Daddy Yankee fue un wurlitzer con un éxito tras otro de manera abrumadora y rotunda, un fiestón completo. Incluso un corte nuevo como Remix, aderezado con la imagen de la cabeza de un carnero en las pantallas y unas líneas absolutamente contingentes -”ahora sube la foto pa’ que la vean, tiene a to’ el mundo loco, pero pichea, me gusta más el remix que la original”-, fue coreada de inmediato, logrando un efecto que, a estas alturas, es casi mágico en un concierto pop: el público guardó los teléfonos por unos minutos, para gozar bailando y cantando.
Las llamaradas en el escenario llegaron con Problema, calentando el ambiente para el primer clásico de clásicos de la noche con Rompe. “Chile, ¡puño arriba!”, ordenó Daddy Yankee. La pantalla gritó Rompe en grandes letras, y todo el estadio se convirtió en energía.
Luego Daddy hizo la primera alusión a su despedida. “Esto es real”, sentenció, atacando de inmediato con Machucado -”sin miedo déjate llevar por el mambo”-, con todos cantando, y la animación de un gorila copando las imágenes. “El dinero y la fama no me han cambiado”, ametralló el boricua, y el Nacional respondió levantando las manos.
Llegó otro clásico entre clásicos como Lo que pasó, pasó. “Tengo tantos recuerdos bonitos con este tema”, contó Daddy Yankee antes del karaoke masivo. Sin pausa, continuó con Rumbatón y su sobredosis caribeña.

* **Lo que se pide**
En el texto sobre el concierto de Daddy Yankee, ¿qué animación ocupó las imágenes mientras sonaba Machucado?

* **Datos enumerados**
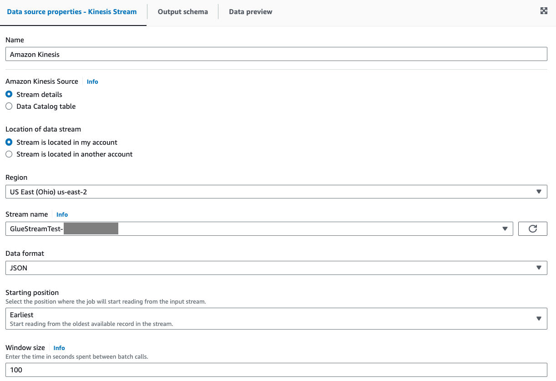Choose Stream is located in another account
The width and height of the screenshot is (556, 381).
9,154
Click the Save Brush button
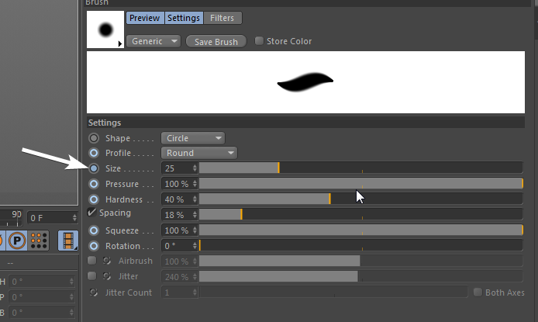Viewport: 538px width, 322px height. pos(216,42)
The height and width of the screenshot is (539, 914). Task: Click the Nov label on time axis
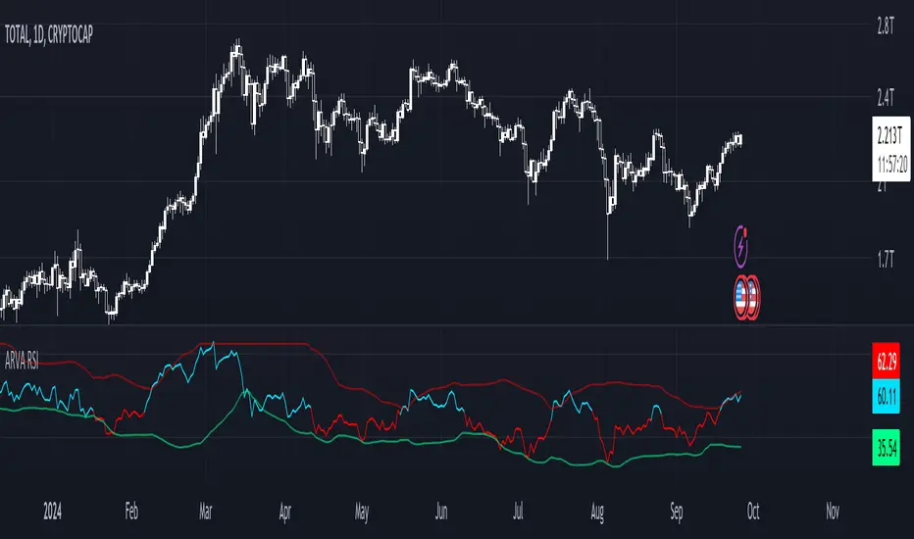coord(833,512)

--

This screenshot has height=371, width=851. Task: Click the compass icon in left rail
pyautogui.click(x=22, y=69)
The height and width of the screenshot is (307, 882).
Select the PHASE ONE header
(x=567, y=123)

--

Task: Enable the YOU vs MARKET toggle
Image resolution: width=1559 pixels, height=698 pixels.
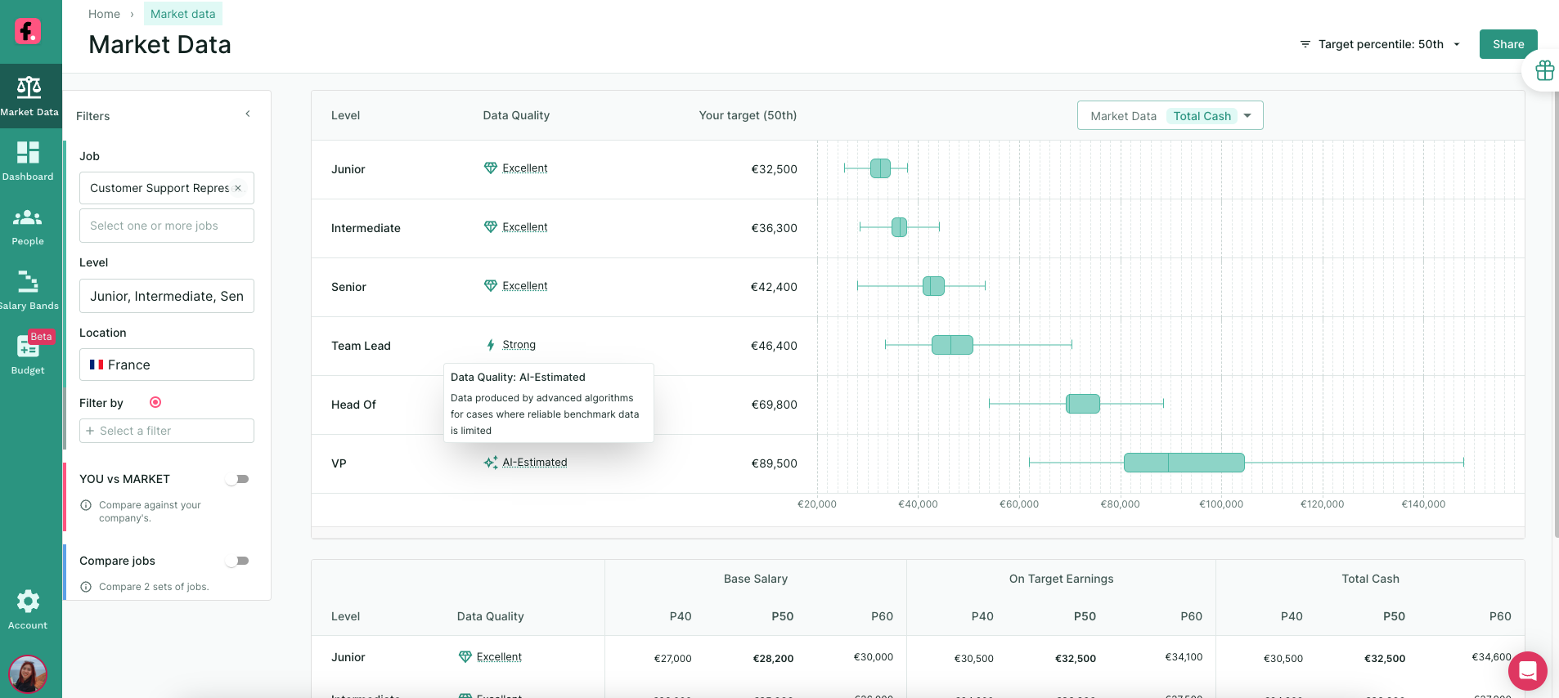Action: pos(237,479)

* **Resultado de la tarea**
La animación de un gorila.